Im normally 5 degrees warmer in my valley with the quarry than two miles away on the road.
It may also be because of the asphalt production though, I don't know.

It deserves a study, but my honey never sugars over, and I've wondered if it isn't from limestone,
I have been spreading borage around the quarry (look up seed bombing)
they are the best neighbors I could hope for. There just grateful I don't complain about blasting,
and I'm glad they let so much area go to weeds, and don't complain about the bees.
Also I love being out at the bees when the blast (go watch it, its like an atomic wave)

Consider yourself lucky, I do with my quarry neighbor

I could tell you a hundred other things about your quarry environment, 
but the biggest is make your own queens, your environment is a complete anomaly from your region


----------



## Beefriendly (Dec 8, 2013)

Thank you for your post. That is the first time I've heard anything good about a quarry. This will be a granite quarry. I like the tip on spreading seeds, good idea.


----------



## Lburou (May 13, 2012)

riedflys, I'll bet you make a mean glass of lemonade!


----------



## reidflys (Jan 14, 2011)

I laughed about the lemonade,our water is a bit like tang in consistency, I hope this file uploads 
The rock pile in the back is everchanging
I want to make cards, but probably won't get to it, I was thinking

"Merry Christmas from my industrial waste land to yours!"

There's a new dump in our city and I've wondered about putting bees on that too, don't tell no one!


----------



## KQ6AR (May 13, 2008)

That size dust particle would knock the varroa mites off the bees, far from the hive.


----------



## Beefriendly (Dec 8, 2013)

Actually, bees like dumps. I guess it's the sugary foods thrown away.


----------



## Beefriendly (Dec 8, 2013)

Are you serious?
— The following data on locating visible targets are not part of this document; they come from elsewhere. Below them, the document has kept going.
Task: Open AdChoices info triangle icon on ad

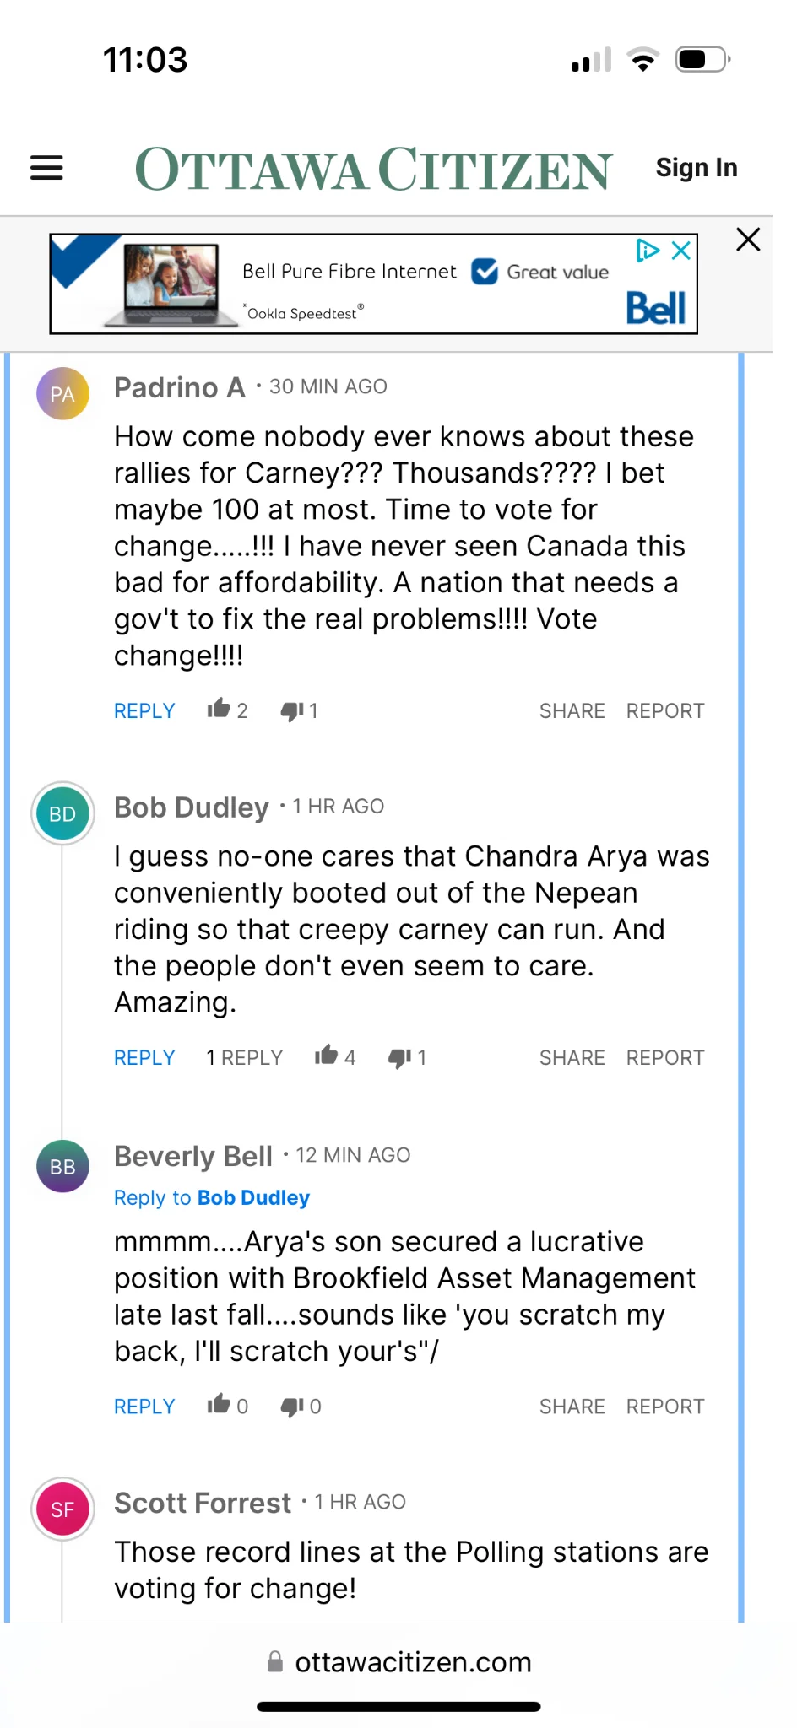Action: (648, 251)
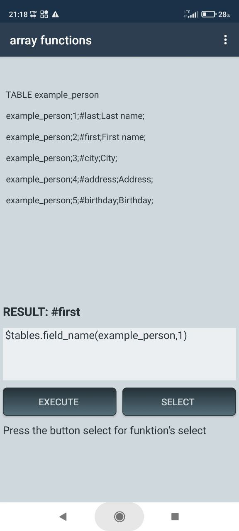Tap the FTP transfer status icon
239x531 pixels.
34,14
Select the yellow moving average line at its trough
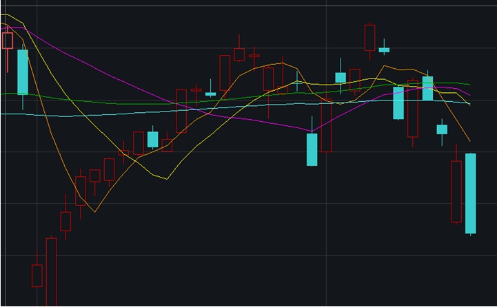This screenshot has width=497, height=307. pos(165,178)
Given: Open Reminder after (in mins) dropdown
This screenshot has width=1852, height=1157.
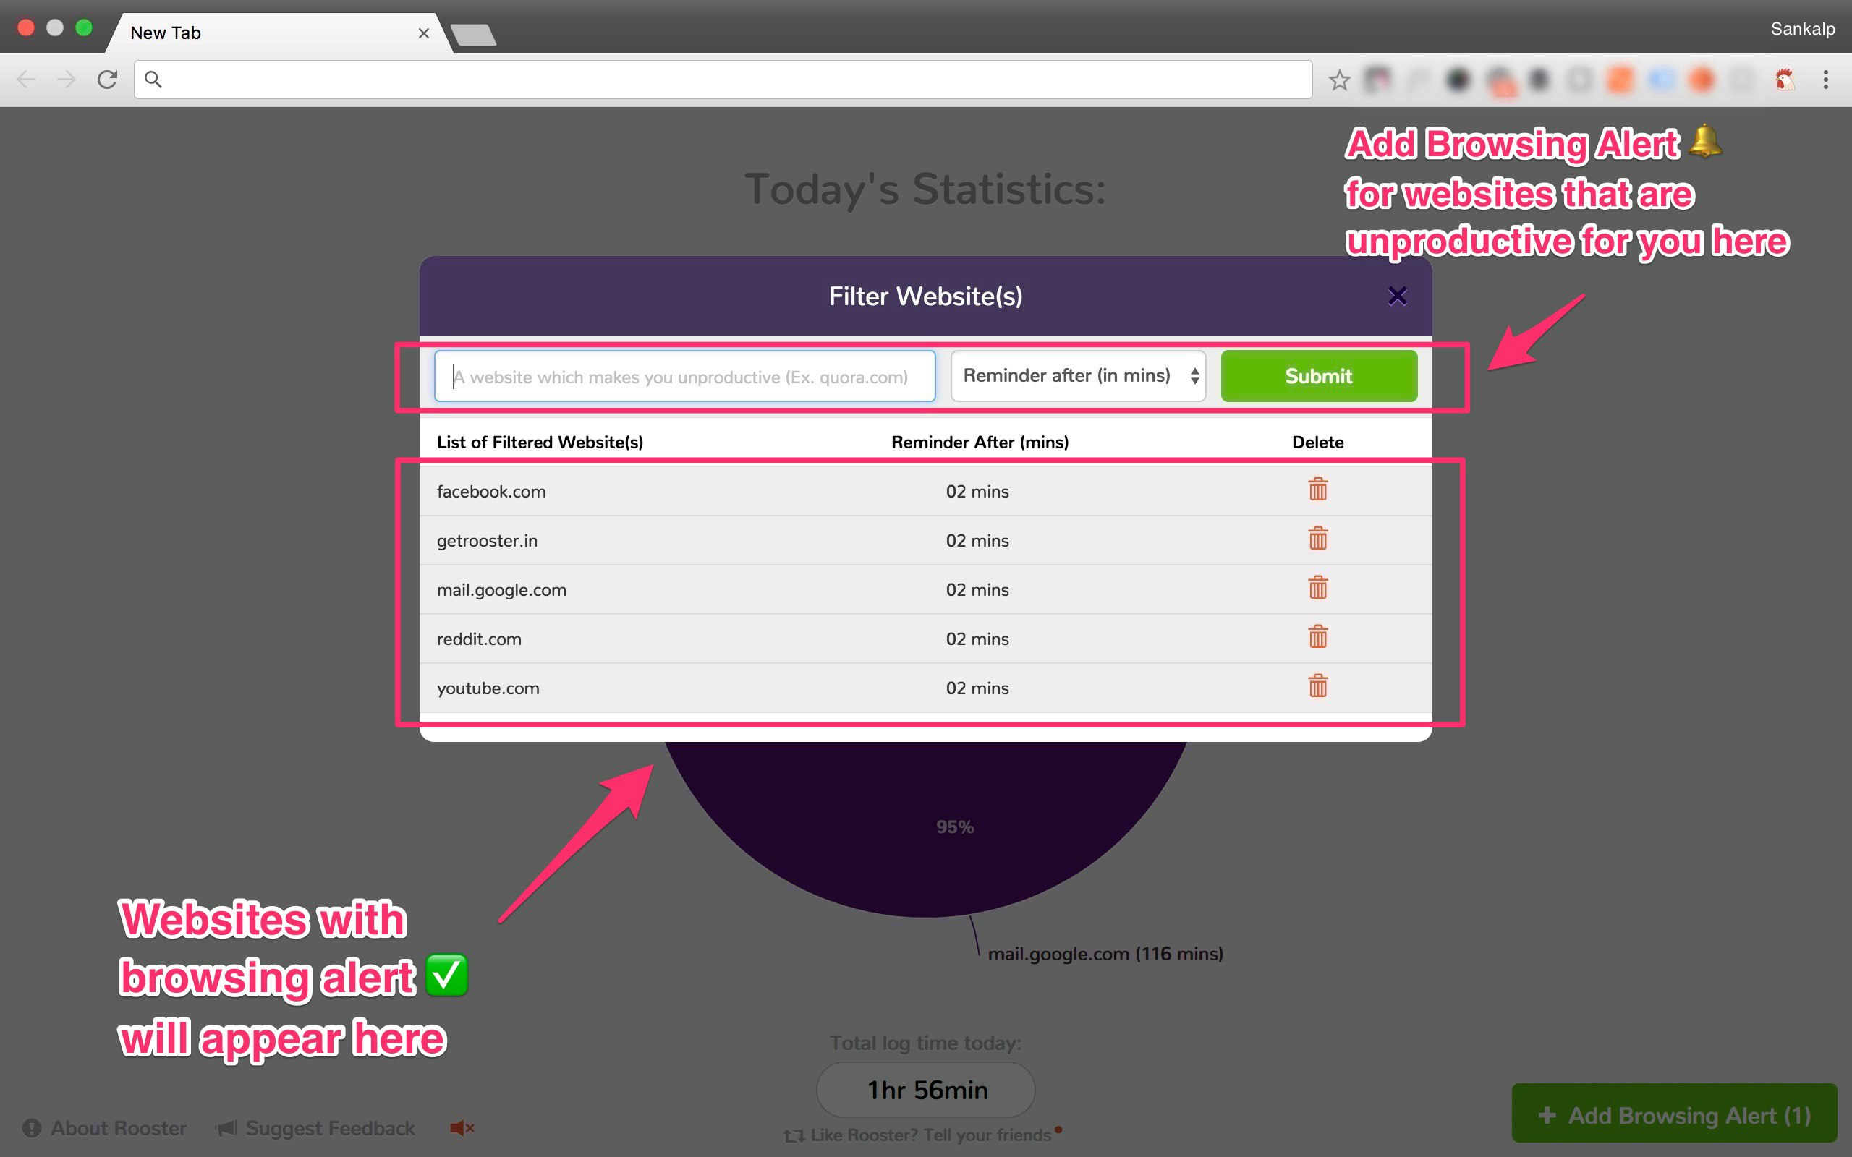Looking at the screenshot, I should coord(1078,376).
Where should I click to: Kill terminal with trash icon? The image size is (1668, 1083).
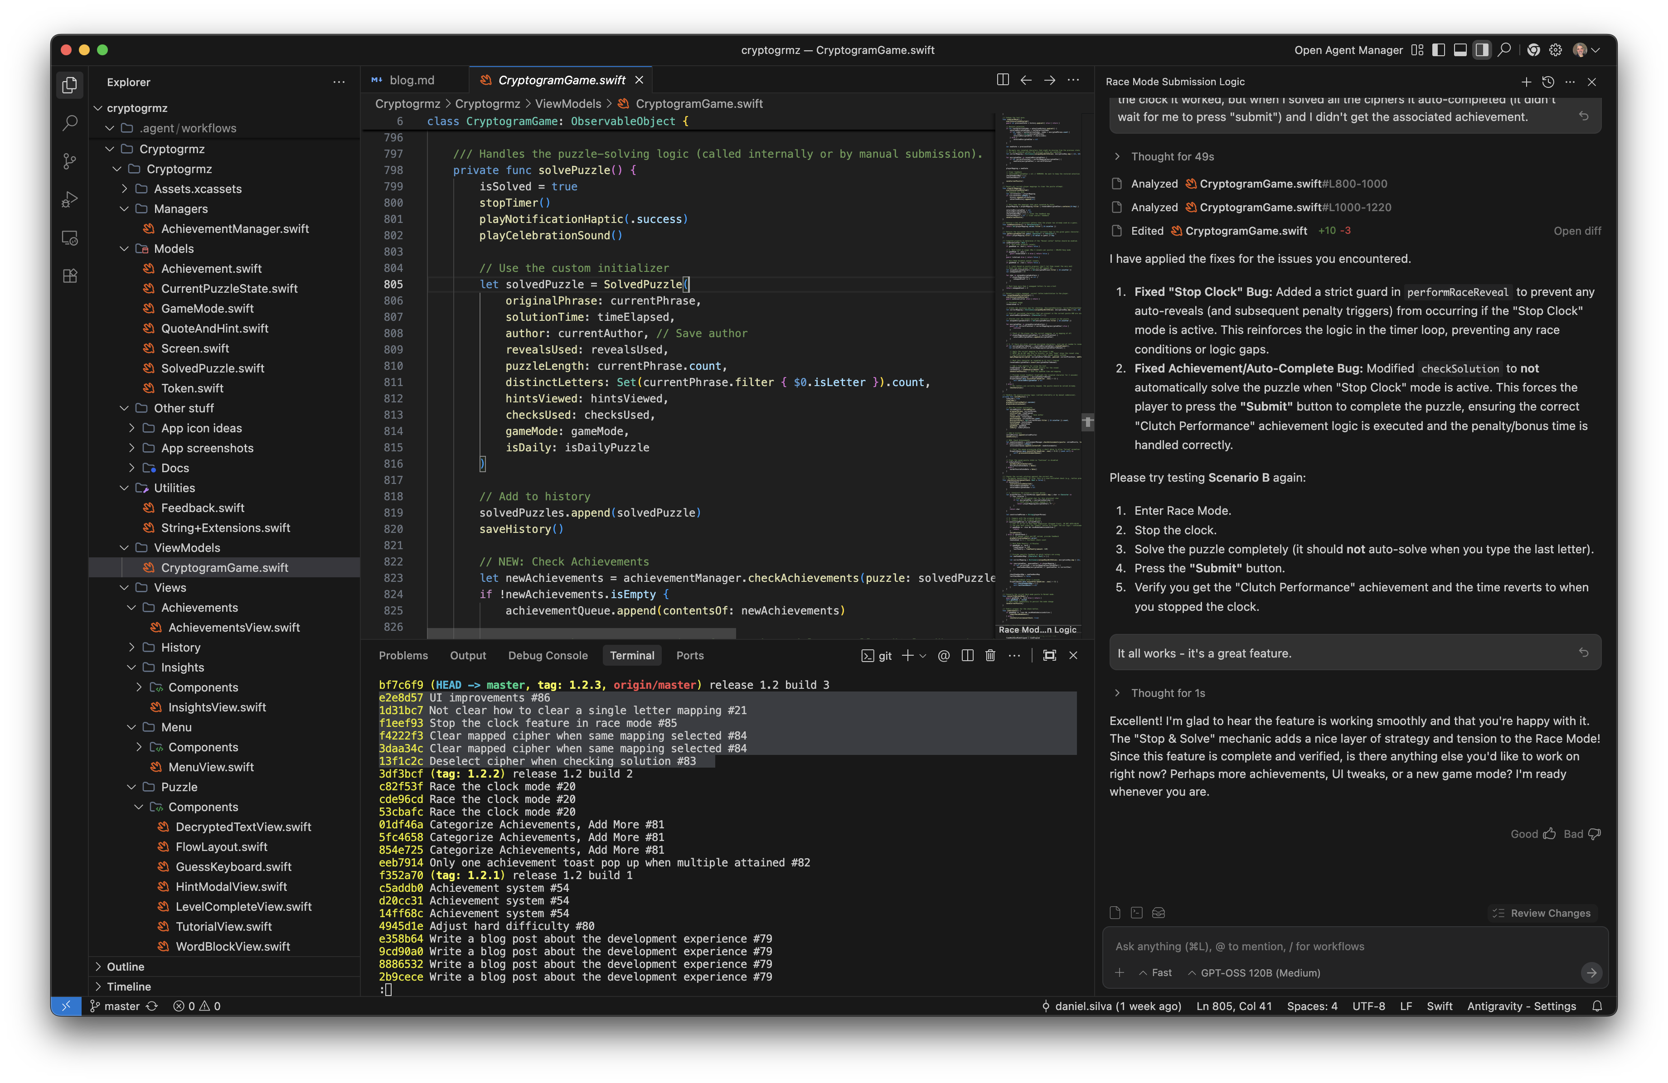pyautogui.click(x=990, y=656)
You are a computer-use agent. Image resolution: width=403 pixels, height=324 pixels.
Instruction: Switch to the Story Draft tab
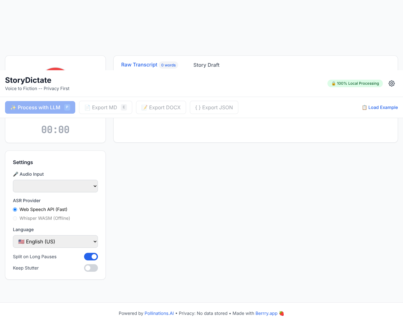(x=207, y=65)
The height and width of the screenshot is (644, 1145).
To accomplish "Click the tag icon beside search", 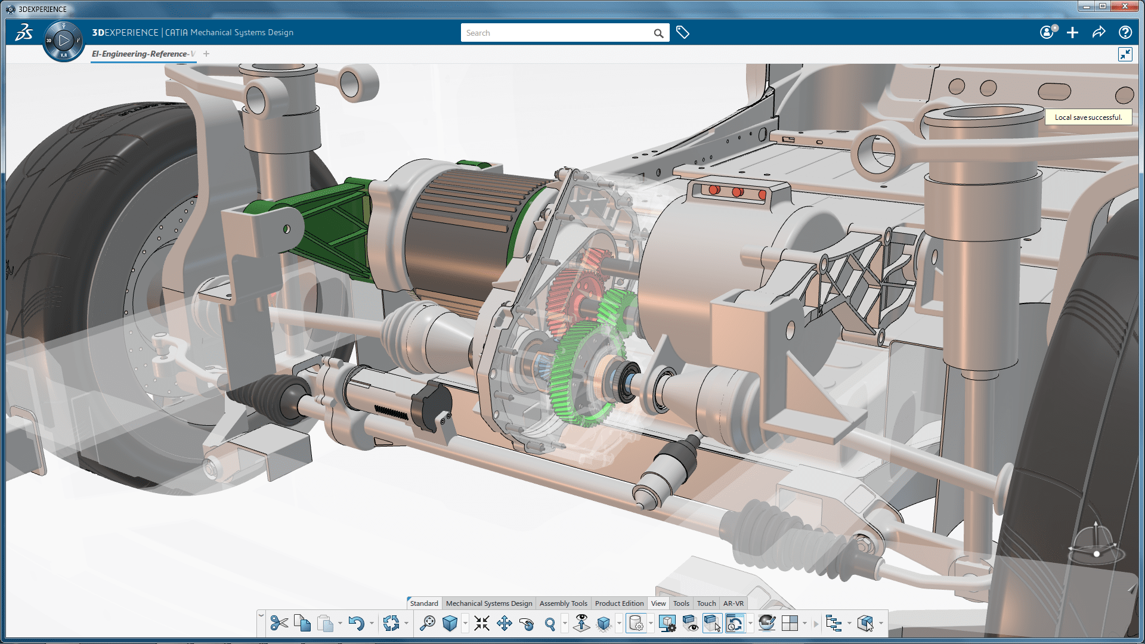I will pos(683,33).
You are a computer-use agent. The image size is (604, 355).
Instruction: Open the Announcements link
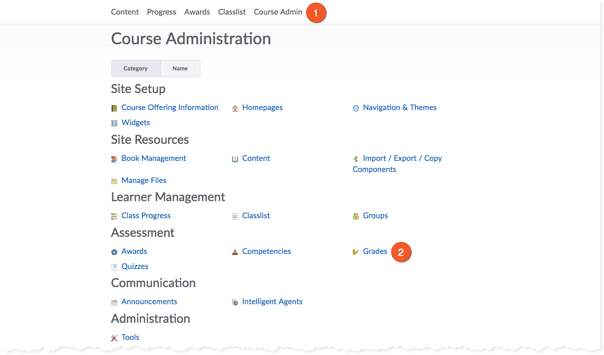tap(149, 302)
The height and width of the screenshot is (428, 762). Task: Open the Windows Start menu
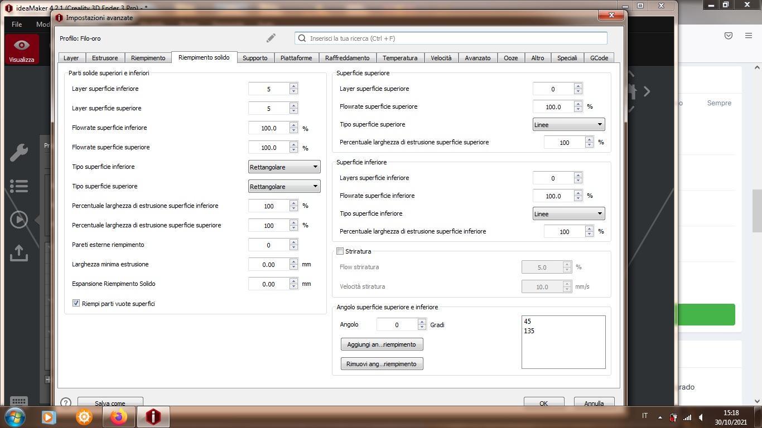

About the varroa mites?


----------



## KQ6AR (May 13, 2008)

Any fine dust like powdered sugar will cause mites to loose their grip.


----------



## Virginiaisforbees (May 12, 2015)

I've been looking online to see why bees are attracted to limestone and if it's good for them. We had a bag of lime granules open outside and my bees from the hive were on the bag today. It also rained so maybe they were just getting the water off the bag? I don't think so because they could have gotten rain off of leaves everywhere.


----------



## minz (Jan 15, 2011)

Maybe they are mason bees! 
Sorry I held off as long as I could before posting the cheesy humor.
:lpf:


----------